What is needed: The records that follow are to be copied word for word. Pictures should be omitted.
Task input START
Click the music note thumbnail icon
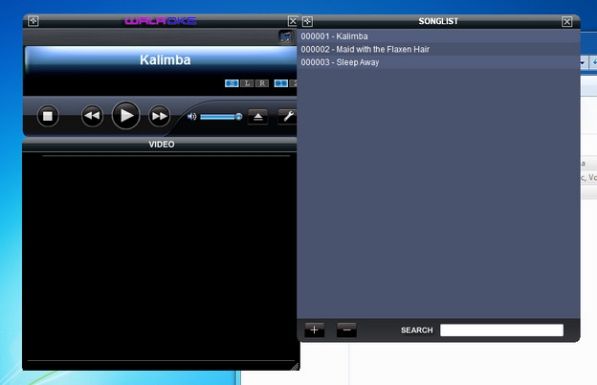click(x=286, y=37)
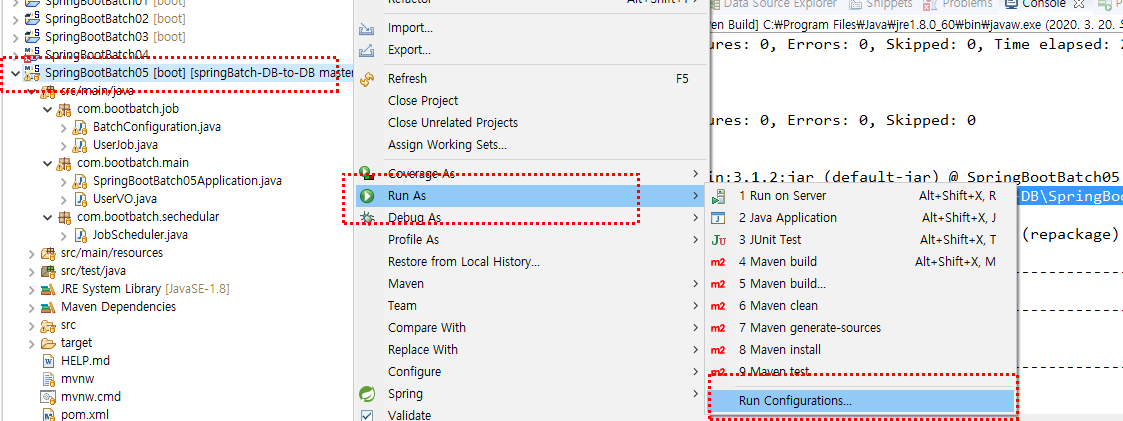This screenshot has height=421, width=1123.
Task: Click the Refresh menu icon
Action: [x=367, y=79]
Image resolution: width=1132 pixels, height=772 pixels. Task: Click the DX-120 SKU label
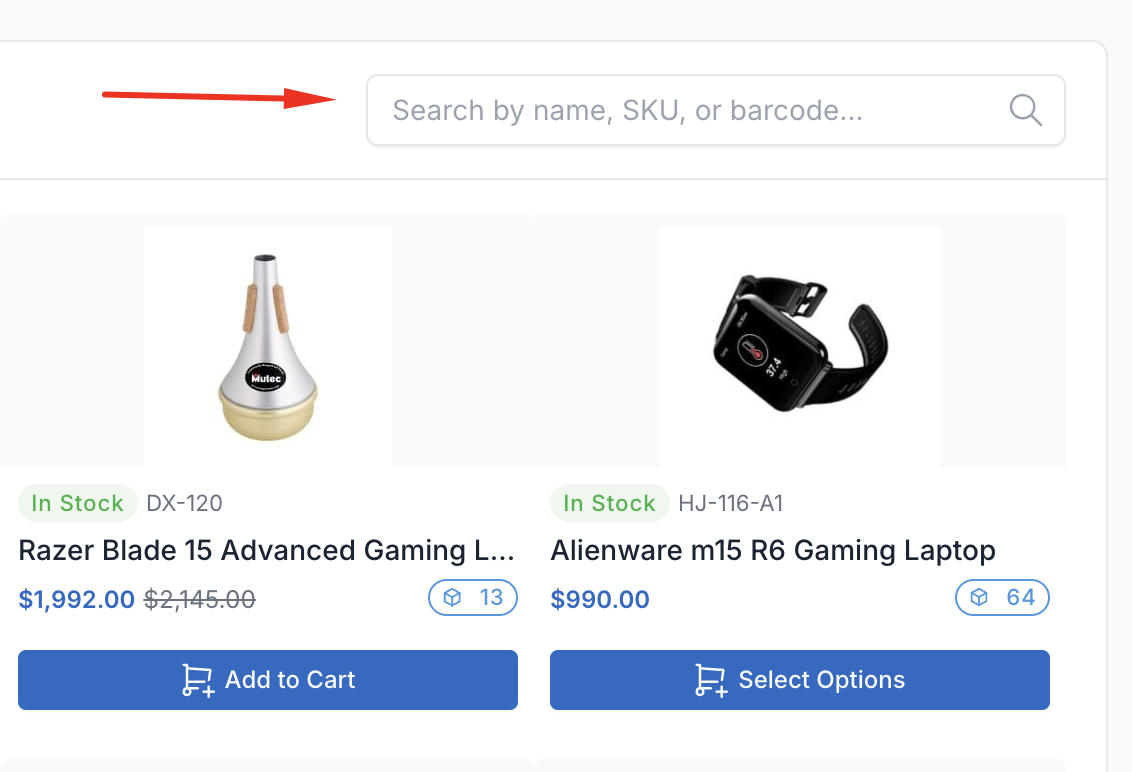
Task input END
Written solution:
Click the music note thumbnail icon
click(x=286, y=37)
This screenshot has height=421, width=1123.
Task: Click the Refresh menu icon
Action: [x=367, y=79]
Image resolution: width=1132 pixels, height=772 pixels. Task: Click the DX-120 SKU label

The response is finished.